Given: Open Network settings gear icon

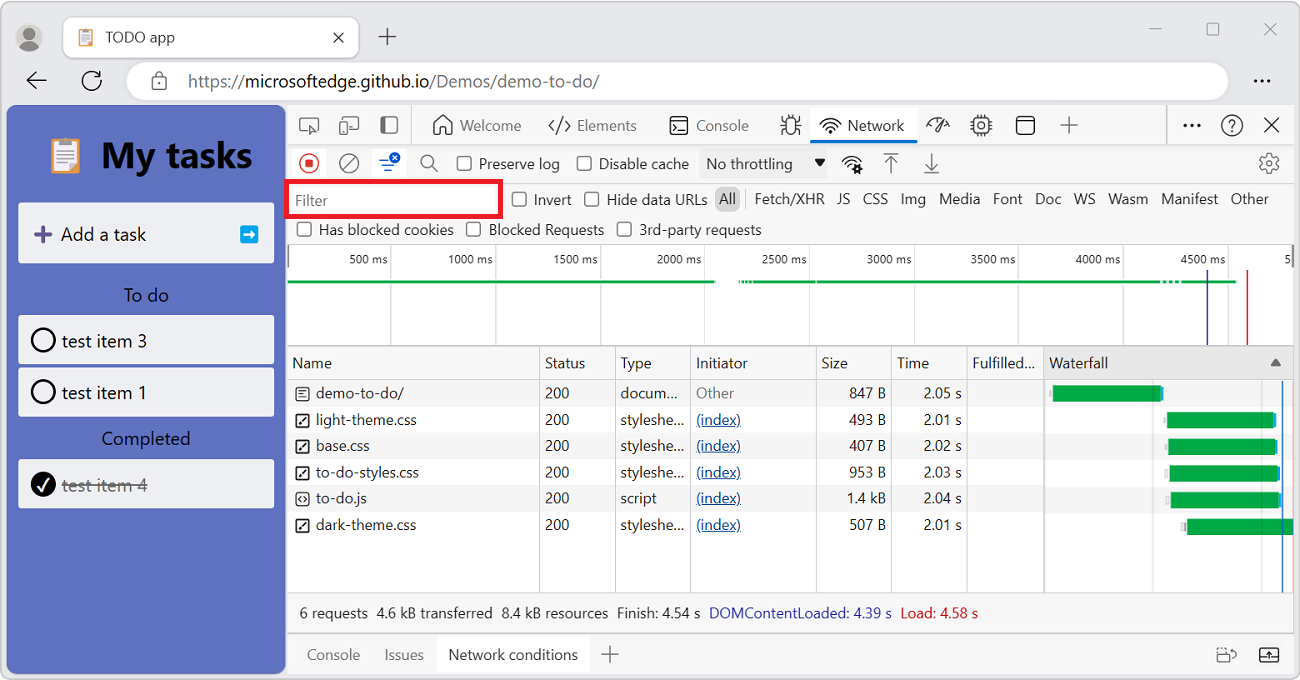Looking at the screenshot, I should click(1269, 163).
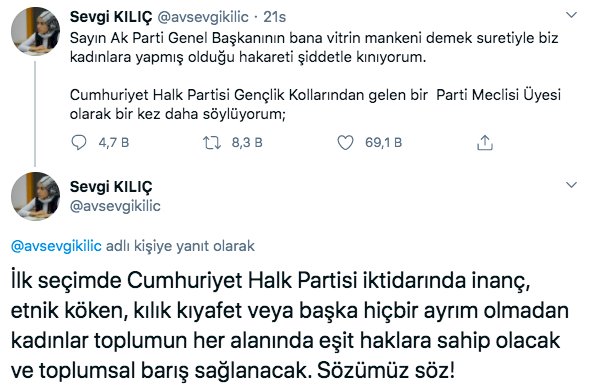593x389 pixels.
Task: Click the reply speech bubble icon
Action: (79, 143)
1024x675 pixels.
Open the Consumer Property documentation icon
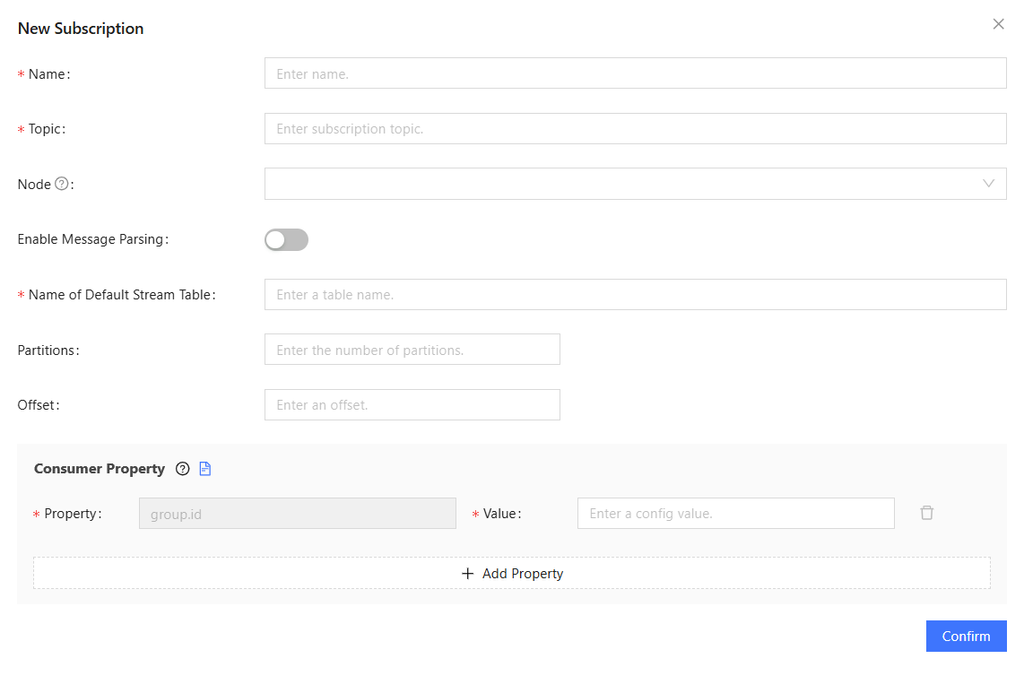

********************

YOUR ASSIGNMENT: Print each of the records above exactly as written, leaving no picture in the copy.

SOLUTION FOR THIS TASK:
Given: Open Network settings gear icon

Looking at the screenshot, I should click(1269, 163).
593x389 pixels.
Task: Click the reply speech bubble icon
Action: (79, 143)
1024x675 pixels.
Open the Consumer Property documentation icon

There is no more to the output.